• EXERCISE OBJECTIVE
When you reach the line containing "This screenshot has width=1299, height=924.", begin copying exactly, and keep going through the last line of the records below, copying nothing before it.

• MATERIALS PROVIDED

· · · ·

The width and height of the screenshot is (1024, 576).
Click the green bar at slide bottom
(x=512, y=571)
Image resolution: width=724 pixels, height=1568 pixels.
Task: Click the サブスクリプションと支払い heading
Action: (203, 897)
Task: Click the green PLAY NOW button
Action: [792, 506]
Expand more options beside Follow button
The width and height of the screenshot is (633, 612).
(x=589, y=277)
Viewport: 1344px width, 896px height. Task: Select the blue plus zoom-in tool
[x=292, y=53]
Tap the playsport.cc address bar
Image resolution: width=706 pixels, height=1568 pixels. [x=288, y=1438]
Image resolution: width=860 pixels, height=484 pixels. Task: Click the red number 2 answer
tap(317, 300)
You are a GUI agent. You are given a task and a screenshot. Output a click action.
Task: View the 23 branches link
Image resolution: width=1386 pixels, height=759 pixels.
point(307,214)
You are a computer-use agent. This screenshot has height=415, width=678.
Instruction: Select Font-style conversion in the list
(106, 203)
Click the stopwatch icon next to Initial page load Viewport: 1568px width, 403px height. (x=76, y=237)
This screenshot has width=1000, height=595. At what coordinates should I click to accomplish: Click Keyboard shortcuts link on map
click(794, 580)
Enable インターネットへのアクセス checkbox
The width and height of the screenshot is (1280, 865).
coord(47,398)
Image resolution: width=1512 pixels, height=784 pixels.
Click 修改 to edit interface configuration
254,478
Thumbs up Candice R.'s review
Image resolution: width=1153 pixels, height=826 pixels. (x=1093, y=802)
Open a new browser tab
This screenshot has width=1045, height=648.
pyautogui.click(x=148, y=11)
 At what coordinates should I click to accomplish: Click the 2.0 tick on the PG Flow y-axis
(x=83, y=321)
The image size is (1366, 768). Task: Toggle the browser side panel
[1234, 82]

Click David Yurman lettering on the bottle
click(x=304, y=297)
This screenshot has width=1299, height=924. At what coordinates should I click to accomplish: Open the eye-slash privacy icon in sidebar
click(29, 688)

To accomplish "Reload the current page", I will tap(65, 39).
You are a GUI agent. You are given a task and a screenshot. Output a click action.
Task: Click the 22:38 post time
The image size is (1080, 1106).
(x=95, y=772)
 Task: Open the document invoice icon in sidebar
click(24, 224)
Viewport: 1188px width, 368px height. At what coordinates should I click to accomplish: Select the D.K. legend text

· · · ·

• WRITTEN REPLY
This screenshot has width=1299, height=924. At what coordinates should I click to accomplish: Open the eye-slash privacy icon in sidebar
click(29, 688)

To accomplish "Reload the current page", I will tap(65, 39).
You are a GUI agent. You are given a task and a screenshot. Output a click action.
Task: Click the 22:38 post time
The image size is (1080, 1106).
(x=95, y=772)
 Task: Open the document invoice icon in sidebar
click(24, 224)
Viewport: 1188px width, 368px height. At what coordinates should I click to accomplish: Select the D.K. legend text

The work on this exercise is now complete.